:: Description of the task ::
Transcribe exactly the lines from the one containing "Select the 壁紙 settings icon" through the end of the entries, including both the first and the last, and nothing else.

:: Data provided ::

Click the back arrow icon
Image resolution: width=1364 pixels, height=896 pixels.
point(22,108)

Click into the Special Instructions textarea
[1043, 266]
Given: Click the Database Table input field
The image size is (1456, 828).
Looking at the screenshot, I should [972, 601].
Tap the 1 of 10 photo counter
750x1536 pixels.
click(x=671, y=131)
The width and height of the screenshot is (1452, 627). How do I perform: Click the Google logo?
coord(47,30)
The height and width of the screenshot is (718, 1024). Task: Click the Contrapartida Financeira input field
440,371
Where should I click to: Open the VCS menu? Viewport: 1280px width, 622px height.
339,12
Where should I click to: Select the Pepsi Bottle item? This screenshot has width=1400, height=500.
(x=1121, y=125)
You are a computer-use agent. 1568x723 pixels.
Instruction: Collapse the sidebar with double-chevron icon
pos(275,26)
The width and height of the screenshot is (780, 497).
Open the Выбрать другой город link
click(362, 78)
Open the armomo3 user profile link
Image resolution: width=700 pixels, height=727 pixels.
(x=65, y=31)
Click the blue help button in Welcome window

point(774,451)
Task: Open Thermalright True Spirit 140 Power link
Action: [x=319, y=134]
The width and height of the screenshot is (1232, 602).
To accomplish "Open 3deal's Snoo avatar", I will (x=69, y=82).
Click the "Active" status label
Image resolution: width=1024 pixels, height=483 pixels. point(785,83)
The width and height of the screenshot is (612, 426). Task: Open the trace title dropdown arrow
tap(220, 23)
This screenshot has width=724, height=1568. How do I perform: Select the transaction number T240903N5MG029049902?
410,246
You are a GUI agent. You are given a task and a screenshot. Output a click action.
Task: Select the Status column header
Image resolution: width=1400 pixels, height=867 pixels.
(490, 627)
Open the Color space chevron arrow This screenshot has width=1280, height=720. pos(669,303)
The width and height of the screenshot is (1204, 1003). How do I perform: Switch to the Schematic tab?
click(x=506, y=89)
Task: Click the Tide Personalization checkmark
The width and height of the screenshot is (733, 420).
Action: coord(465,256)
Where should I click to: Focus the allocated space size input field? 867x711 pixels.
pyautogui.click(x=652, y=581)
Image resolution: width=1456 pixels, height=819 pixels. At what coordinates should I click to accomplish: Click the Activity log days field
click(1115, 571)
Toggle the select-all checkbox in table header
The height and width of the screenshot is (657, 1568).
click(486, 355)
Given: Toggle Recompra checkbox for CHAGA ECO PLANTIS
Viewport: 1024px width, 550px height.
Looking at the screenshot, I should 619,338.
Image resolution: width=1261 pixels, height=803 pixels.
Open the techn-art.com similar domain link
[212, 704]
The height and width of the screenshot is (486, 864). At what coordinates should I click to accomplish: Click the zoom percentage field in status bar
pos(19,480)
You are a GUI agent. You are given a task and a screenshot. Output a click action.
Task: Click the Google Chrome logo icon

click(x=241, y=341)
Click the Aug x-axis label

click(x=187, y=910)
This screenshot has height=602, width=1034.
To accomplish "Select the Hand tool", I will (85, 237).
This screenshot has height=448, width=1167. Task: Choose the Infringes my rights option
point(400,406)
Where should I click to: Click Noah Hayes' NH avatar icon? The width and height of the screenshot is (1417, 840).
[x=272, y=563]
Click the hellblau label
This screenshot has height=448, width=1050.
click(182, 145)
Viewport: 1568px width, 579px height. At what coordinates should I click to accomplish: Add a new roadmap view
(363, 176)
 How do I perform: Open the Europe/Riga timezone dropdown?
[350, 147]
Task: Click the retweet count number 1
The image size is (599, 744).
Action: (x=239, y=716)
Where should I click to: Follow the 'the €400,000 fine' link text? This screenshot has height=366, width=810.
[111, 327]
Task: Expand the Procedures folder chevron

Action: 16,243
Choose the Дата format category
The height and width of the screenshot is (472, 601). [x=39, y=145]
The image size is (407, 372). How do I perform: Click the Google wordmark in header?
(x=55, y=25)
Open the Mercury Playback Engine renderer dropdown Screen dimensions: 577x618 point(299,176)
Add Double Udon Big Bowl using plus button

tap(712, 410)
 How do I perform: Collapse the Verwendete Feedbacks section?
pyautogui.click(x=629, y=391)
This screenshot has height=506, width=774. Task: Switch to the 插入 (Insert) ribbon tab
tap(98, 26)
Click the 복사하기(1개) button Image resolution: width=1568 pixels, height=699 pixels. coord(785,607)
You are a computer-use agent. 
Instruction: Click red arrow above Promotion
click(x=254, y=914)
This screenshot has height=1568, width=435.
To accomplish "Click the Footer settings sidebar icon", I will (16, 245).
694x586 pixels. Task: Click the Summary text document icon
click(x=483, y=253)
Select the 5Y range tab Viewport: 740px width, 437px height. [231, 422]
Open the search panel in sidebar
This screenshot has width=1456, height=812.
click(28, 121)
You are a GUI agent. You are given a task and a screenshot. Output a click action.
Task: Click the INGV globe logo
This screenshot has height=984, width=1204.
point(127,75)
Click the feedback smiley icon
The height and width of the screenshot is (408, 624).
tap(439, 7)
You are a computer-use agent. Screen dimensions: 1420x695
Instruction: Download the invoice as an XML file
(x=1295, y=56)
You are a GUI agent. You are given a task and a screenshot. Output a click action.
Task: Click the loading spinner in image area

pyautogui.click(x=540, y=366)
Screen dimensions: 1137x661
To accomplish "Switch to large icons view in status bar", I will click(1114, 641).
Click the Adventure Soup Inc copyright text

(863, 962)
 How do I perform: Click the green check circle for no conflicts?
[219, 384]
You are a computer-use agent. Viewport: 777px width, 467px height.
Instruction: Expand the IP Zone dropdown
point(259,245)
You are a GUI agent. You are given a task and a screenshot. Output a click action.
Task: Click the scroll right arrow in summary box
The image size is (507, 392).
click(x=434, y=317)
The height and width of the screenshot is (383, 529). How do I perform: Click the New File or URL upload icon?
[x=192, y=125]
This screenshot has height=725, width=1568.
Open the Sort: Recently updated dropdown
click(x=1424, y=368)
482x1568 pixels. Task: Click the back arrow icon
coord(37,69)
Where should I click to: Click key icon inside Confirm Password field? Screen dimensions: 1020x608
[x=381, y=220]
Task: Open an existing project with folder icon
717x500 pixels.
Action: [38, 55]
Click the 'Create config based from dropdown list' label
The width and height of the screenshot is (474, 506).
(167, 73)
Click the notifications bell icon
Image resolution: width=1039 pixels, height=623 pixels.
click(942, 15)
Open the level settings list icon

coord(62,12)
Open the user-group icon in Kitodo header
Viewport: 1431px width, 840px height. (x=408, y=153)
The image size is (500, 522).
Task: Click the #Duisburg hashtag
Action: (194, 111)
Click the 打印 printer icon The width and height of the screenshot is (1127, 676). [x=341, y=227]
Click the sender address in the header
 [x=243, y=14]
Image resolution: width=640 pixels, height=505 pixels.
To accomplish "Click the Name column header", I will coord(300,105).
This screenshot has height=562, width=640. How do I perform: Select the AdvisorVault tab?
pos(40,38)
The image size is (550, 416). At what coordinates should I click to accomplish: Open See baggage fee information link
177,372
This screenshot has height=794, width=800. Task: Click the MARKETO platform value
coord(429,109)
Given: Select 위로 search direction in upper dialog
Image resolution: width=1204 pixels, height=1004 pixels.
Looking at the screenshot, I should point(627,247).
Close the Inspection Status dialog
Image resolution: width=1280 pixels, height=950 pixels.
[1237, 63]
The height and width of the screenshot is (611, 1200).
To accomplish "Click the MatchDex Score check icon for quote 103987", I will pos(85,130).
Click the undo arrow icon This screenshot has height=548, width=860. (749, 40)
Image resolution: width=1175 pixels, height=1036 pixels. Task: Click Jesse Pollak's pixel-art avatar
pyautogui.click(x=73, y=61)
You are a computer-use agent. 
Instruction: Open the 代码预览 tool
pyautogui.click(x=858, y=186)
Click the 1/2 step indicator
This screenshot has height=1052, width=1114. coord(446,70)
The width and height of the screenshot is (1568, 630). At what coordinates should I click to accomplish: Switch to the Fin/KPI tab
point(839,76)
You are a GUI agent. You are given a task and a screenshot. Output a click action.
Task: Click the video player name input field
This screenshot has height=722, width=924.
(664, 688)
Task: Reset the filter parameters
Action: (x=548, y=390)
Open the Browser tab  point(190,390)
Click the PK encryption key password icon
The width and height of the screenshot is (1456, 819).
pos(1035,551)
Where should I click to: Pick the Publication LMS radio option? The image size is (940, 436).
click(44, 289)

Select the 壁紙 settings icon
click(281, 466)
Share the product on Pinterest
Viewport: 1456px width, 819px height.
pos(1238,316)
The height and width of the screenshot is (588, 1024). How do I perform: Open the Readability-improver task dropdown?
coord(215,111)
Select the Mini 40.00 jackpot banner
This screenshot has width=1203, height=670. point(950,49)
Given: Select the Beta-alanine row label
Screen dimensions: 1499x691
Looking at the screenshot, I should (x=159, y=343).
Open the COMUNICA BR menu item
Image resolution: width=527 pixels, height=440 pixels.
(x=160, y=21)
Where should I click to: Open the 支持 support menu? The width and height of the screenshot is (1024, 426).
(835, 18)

:: Written response ::
Select the 壁紙 settings icon
click(281, 466)
Share the product on Pinterest
Viewport: 1456px width, 819px height.
pos(1238,316)
The height and width of the screenshot is (588, 1024). How do I perform: Open the Readability-improver task dropdown?
coord(215,111)
Select the Mini 40.00 jackpot banner
This screenshot has width=1203, height=670. point(950,49)
Given: Select the Beta-alanine row label
Screen dimensions: 1499x691
Looking at the screenshot, I should (x=159, y=343).
Open the COMUNICA BR menu item
Image resolution: width=527 pixels, height=440 pixels.
(x=160, y=21)
Where should I click to: Open the 支持 support menu? The width and height of the screenshot is (1024, 426).
(835, 18)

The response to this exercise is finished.